AngularJs: Run Directives after View is fully rendered

I'm new to all Angular World, and i'm facing a problem managing the directives.

I'm working on a project that uses Tabs, and i want to extend its functionality to handle overflowed tabs when window size is narrower that the width of all my tabs, so i need to calculate some dimensions of elements to achieve this. The tabs are built from an Object in $scope, the problem is that the directive that calculates the dimensions is run before the view is fully compiled.

Plnkr Link: http://plnkr.co/edit/LOT4sZsNxnfmQ8zHymvw?p=preview

What i've tried:

  1. loading the template in directive using templateUrl
  2. working with transclude
  3. to use $last in ng-repeat
  4. try to reorder directive and create a dummy directive in every tab to trigger an event

I think that there is some AngularJs event, or property to handle this situation.

Please Guys Help :)

AngularJS does not seem to have reliable post-render callbacks for directives used within ng-repeat. [1]

Maybe you can solve this on CSS level by adding a "responsive" overflow-control element for specific screen widths.

  1. https://groups.google.com/forum/#!topic/angular/SCc45uVhTt8

Update: There now is a way to do this using nested $timeouts. See: http://lorenzmerdian.blogspot.de/2013/03/how-to-handle-dom-updates-in-angularjs.html

You can add a watch on the actual DOM elements in order to know when your ng-repeat is loaded into the DOM.

Give your ul an id, say #tabs

$scope.$watch(
    function () { return document.getElementById('tabs').innerHTML },  
    function(newval, oldval){
        //console.log(newval, oldval);
        //do what you like
    }, true);

I make a branch on your plunker, I I think this is what you were looking for

I change your directive to this

.directive('onFinishRenderFilters', function ($timeout) {
    return {
        restrict: 'A',
        link: function (scope, element, attr) {
            if (scope.$last === true) {
                $timeout(function () {
                    scope.$emit('ngRepeatFinished');
                });
            }
        }
    }
});

Then on your HTML I added the directive

 <li ng-repeat="tab in tabs" on-finish-render-filters>

And the last thing I put the code I want to run after the repeat finish

$scope.$on('ngRepeatFinished', function (ngRepeatFinished) {
           $scope.tabs = [{
        index: 1,
            title: "Tab 1",
            link: "/tab1/"
        },{
            index: 2,
        title: "Tab 2",
            link: "/tab2/"
        },{
            index: 3,
        title: "Tab 3",
            link: "/tab3/"
        },{
            index: 4,
        title: "Tab 4",
            link: "/tab4/"
        }];

  });

http://plnkr.co/edit/TGduPB8FV47QvjjLnFg2?p=preview

According to your comments, you already have a solution that works ... and its currently the only solution that I know of: $timeout.

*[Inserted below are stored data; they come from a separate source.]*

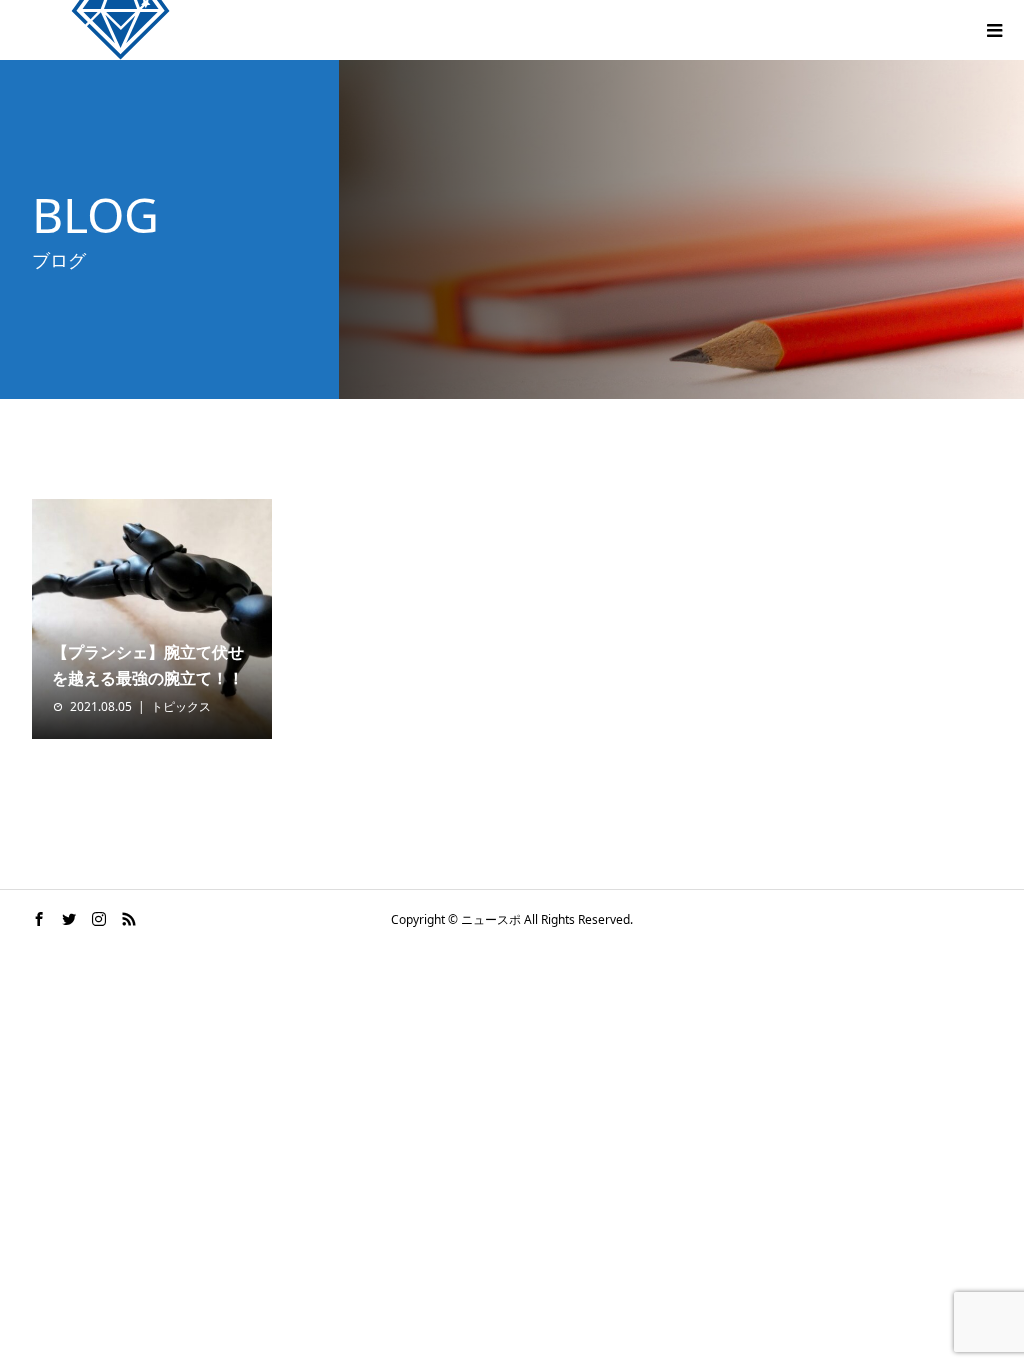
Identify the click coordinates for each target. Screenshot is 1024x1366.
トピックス (181, 706)
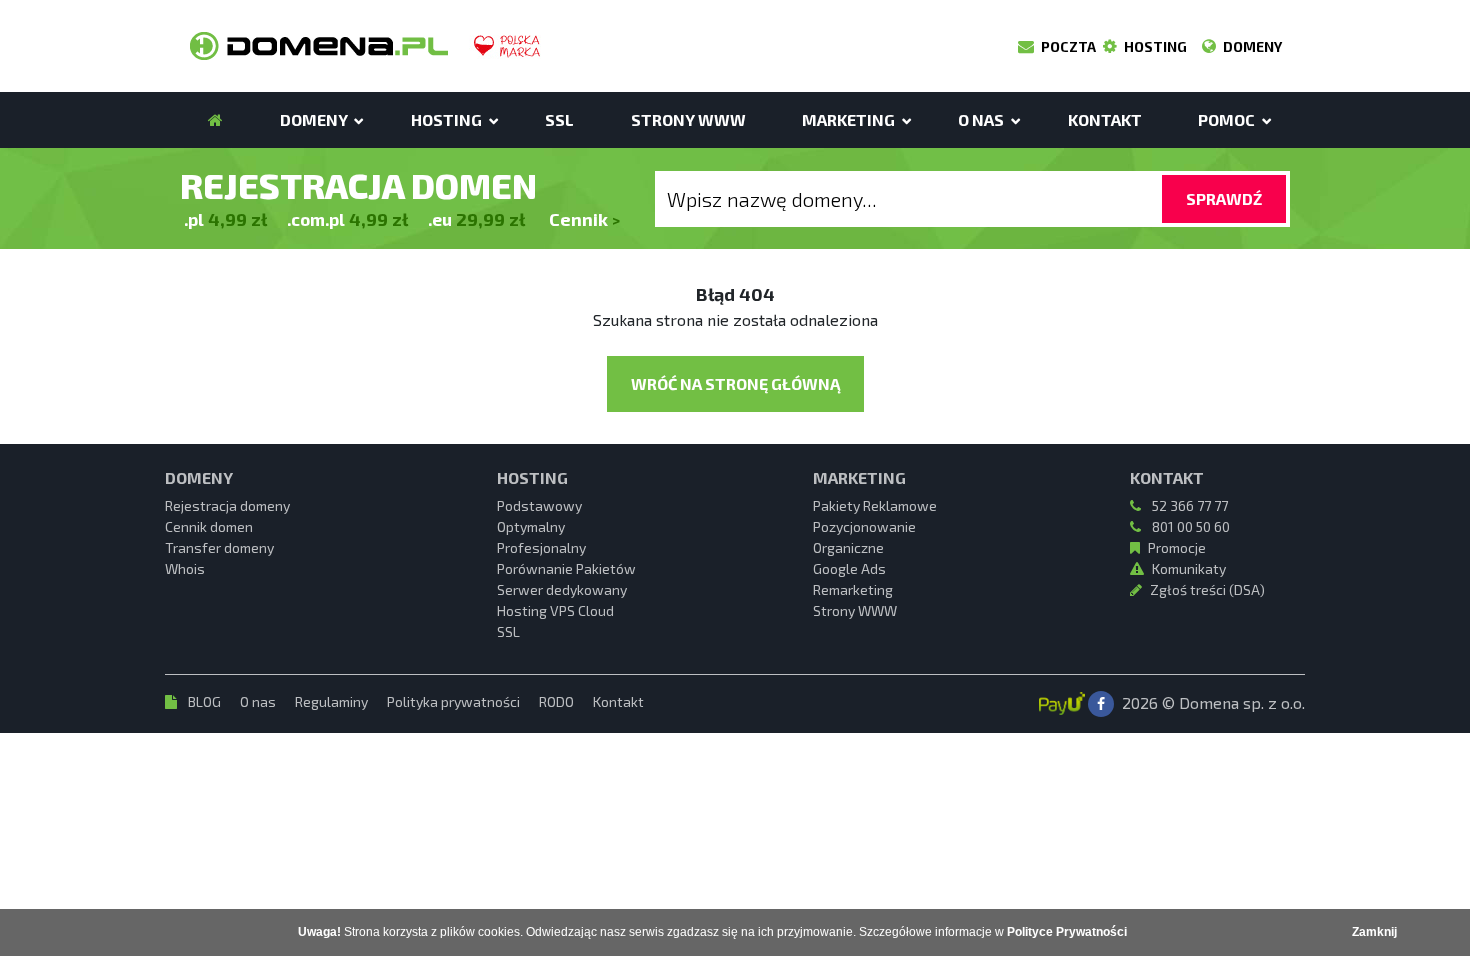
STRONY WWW (688, 119)
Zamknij (1374, 932)
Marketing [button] (850, 119)
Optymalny (531, 526)
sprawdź (1224, 198)
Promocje (1177, 547)
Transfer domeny (219, 547)
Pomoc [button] (1228, 119)
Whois (185, 568)
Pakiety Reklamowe (875, 505)
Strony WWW (855, 610)
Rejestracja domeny (227, 505)
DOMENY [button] (315, 119)
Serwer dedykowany (562, 589)
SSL (559, 119)
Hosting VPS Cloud (555, 610)
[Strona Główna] (215, 120)
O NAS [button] (982, 119)
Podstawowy (539, 505)
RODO (558, 701)
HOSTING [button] (448, 119)
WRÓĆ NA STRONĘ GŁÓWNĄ (735, 383)
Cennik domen (209, 526)
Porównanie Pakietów (566, 568)
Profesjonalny (541, 547)
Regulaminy (333, 701)
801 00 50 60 (1189, 526)
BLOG (204, 701)
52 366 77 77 (1188, 505)
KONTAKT (1105, 119)
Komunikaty (1189, 568)
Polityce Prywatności (1067, 932)
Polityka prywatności (455, 701)
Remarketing (853, 589)
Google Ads (849, 568)
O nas (259, 701)
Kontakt (618, 701)
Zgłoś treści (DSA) (1207, 589)
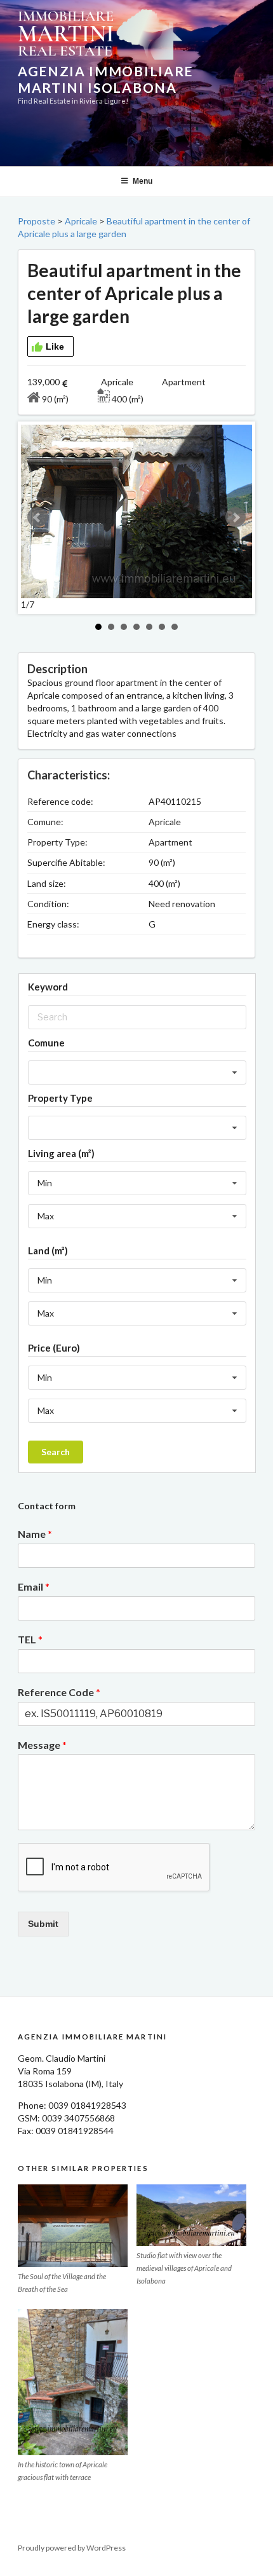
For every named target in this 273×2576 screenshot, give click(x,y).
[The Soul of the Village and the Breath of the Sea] (73, 2225)
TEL (30, 1639)
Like (55, 346)
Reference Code (59, 1692)
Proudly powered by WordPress (72, 2547)
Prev (37, 517)
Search (55, 1451)
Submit (43, 1924)
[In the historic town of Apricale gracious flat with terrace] (73, 2382)
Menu (142, 181)
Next (235, 517)
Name (35, 1534)
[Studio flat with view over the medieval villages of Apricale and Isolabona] (191, 2215)
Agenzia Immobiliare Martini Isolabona (105, 79)
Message (42, 1745)
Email (34, 1586)
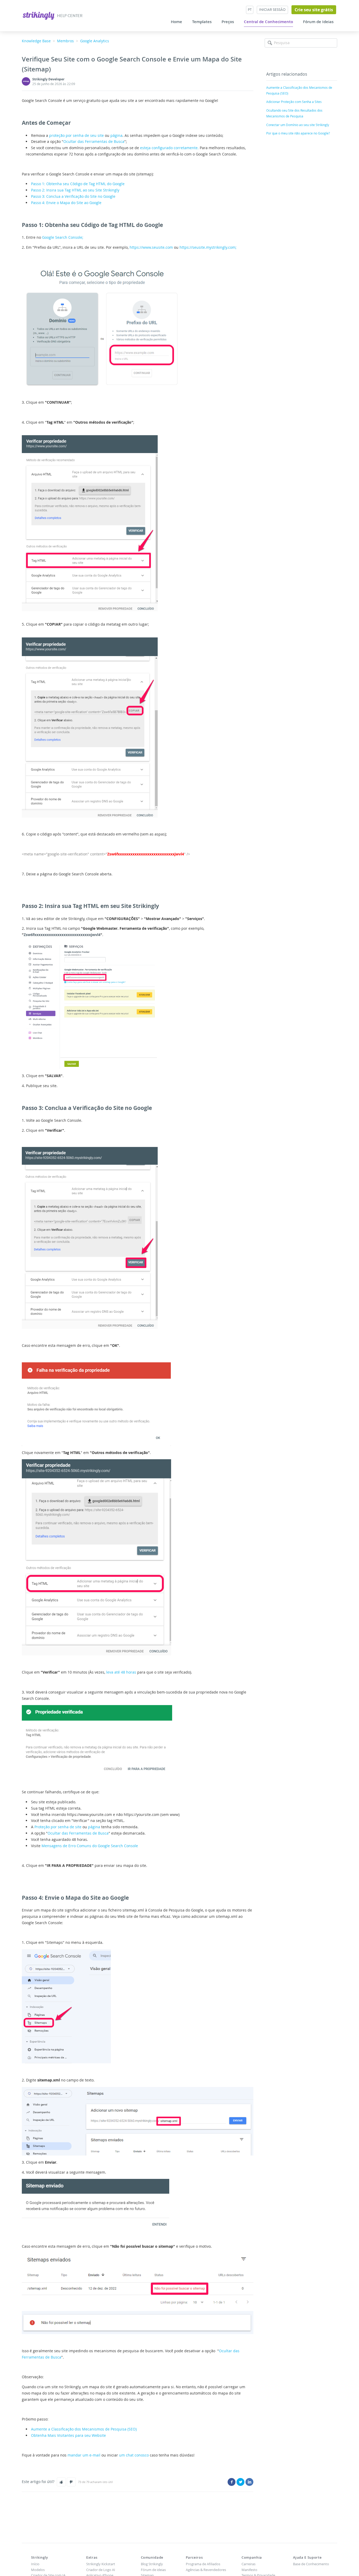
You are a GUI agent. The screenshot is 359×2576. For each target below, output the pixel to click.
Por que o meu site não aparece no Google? (298, 133)
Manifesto (249, 2569)
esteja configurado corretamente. (169, 147)
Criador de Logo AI (100, 2569)
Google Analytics (94, 40)
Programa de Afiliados (203, 2564)
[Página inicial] (39, 15)
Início (35, 2564)
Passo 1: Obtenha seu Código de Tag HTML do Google (78, 183)
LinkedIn (249, 2482)
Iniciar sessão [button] (272, 9)
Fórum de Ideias (318, 21)
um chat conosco (134, 2455)
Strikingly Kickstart (100, 2564)
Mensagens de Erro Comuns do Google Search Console (90, 1845)
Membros (65, 40)
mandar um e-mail (84, 2455)
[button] (61, 2482)
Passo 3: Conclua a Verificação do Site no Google (73, 196)
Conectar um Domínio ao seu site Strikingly (297, 125)
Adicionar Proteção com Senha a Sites (294, 102)
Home (176, 21)
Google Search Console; (62, 237)
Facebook (231, 2482)
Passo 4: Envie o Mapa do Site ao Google (66, 202)
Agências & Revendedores (206, 2569)
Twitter (240, 2482)
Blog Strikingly (152, 2564)
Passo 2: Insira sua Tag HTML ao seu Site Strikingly (75, 190)
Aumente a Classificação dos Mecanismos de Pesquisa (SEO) (84, 2429)
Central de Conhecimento (268, 21)
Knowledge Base (36, 40)
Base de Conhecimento (311, 2564)
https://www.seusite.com (151, 247)
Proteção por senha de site (57, 1826)
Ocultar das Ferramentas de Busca (93, 141)
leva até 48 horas (121, 1672)
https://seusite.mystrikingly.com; (208, 247)
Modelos (38, 2569)
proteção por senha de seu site (76, 135)
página (116, 135)
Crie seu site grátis (314, 10)
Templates (202, 21)
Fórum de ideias (153, 2569)
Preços (228, 21)
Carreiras (248, 2564)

The question is, what do you want to achieve? You want a callback when all rendering is done. Ok, good, but how can angular know this? In a modern app which you are apparently developing when using angular, a rerender can happen all time! A js event can occur where data is loaded from backend, even right after initializing the app, which leads to rerendering. A mouse movement by the user can trigger rerendering of elements, which are even outside of angulars scope because of CSS rules. Any time, a rerender can happen.

So, with these considerations what can angularJS tell you about when rendering is done? It can only tell you, when current $apply and/or $digest chain is processed aka the browser event queue is empty for now. Exactly that is the only information that angularJS knows of. And you use $timeout with a delay of 0 for this.

Yes, you are right, in a bigger appliataion, that can be tricky to a point where its not reliable anymore. But in this case, you should think about how you can solve this in another way. F.i. if a rerender happens later, there must be a cause, like new data that is loaded from the backend. If so, you know when the data is loaded and therefore a rerender happens and therefore you know exactly when you have to update your widths.